FaradayRF / Faraday-Software

Faraday node software
https://www.faradayrf.com
Other
48 stars 19 forks source link

Update APRS Application to Handle Network Errors Gracefully #119

Closed kb1lqc closed 7 years ago

kb1lqc commented 7 years ago

Summary

APRS application will fail with an ERRNO 10054 when network connections are lost and it tries to send telemetry packets to APRS-IS. This should fail gracefully and automatically reconnect when the connection is reestablished.

Problem Explanation

N/A

Environment

Software

Python

Hardware

N/A

Supporting Information

N/A

kb1lqc commented 7 years ago

Ran a long duration test today and received the errors below. Test was started at 2017-07-21 07:48:29,348 and 2017-07-21 15:49:44,364 which is about 8 hours in duration before failure occurred.

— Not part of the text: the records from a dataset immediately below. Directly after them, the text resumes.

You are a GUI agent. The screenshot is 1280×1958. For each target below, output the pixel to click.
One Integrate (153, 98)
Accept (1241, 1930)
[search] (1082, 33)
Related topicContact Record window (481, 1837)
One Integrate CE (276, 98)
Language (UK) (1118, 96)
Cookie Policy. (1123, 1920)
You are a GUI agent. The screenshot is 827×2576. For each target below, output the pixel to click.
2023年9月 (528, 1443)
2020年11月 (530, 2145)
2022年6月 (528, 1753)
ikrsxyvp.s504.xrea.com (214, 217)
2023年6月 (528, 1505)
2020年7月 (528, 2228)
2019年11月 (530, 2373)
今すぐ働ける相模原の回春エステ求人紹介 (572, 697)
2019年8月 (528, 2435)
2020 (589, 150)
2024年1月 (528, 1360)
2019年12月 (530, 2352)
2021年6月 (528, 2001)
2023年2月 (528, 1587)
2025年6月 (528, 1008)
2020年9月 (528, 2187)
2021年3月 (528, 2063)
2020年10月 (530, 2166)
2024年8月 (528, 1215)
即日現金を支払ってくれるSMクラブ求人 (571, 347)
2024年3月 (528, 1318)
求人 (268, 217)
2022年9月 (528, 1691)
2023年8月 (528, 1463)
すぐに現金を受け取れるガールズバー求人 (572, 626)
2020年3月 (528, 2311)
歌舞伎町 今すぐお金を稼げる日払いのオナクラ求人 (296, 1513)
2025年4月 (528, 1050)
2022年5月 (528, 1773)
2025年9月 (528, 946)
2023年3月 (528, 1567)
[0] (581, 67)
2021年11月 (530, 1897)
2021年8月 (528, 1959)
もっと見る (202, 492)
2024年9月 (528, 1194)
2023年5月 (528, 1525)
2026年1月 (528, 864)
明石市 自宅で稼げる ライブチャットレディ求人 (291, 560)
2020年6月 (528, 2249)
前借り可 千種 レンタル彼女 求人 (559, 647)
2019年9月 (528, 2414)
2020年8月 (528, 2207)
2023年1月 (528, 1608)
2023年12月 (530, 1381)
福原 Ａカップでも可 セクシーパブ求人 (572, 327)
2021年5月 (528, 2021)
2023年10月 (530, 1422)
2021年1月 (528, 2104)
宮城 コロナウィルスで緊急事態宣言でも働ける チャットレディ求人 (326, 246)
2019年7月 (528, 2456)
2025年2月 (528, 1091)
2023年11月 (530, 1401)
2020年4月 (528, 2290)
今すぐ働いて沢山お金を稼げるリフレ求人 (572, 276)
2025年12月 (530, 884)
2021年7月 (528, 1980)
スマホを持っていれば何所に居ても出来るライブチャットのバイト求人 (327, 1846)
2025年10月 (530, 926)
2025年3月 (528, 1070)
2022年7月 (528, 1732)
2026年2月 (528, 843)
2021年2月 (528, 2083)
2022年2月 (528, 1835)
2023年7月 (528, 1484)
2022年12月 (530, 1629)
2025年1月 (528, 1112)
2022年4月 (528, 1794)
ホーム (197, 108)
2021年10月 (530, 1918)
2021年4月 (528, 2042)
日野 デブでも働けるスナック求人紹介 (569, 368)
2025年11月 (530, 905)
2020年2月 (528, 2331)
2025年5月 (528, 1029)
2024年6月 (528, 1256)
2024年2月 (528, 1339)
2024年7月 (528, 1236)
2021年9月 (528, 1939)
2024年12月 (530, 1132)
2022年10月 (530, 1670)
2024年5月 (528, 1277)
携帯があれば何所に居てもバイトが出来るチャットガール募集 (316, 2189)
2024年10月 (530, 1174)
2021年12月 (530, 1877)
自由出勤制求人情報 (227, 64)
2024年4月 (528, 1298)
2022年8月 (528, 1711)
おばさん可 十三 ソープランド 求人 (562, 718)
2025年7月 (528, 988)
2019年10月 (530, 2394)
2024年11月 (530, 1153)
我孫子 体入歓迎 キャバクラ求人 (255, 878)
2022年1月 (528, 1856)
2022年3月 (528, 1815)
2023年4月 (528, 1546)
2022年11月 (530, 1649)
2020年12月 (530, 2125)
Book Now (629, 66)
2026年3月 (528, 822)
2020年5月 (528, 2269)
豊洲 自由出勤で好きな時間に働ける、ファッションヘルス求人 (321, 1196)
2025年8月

2017-07-21 15:49:44,364 - APRS - ERROR - SendPosition
2017-07-21 15:49:44,364 - APRS - ERROR - [Errno 10054] An existing connection was forcibly closed by the remote host
2017-07-21 15:49:44,365 - APRS - ERROR - Sendtelemetry
2017-07-21 15:49:44,365 - APRS - ERROR - [Errno 10054] An existing connection was forcibly closed by the remote host
2017-07-21 15:49:44,365 - APRS - ERROR - SendTelemLabels
2017-07-21 15:49:44,365 - APRS - ERROR - [Errno 10054] An existing connection was forcibly closed by the remote host
2017-07-21 15:49:44,365 - APRS - ERROR - SendParameters
2017-07-21 15:49:44,365 - APRS - ERROR - [Errno 10054] An existing connection was forcibly closed by the remote host
2017-07-21 15:49:44,365 - APRS - ERROR - SendEquations
2017-07-21 15:49:44,365 - APRS - ERROR - [Errno 10054] An existing connection was forcibly closed by the remote host

APRS just kept sending once every minute and always failed after this time. Restarting APRS fixes the problem, no need to restart Proxy or Telemetry.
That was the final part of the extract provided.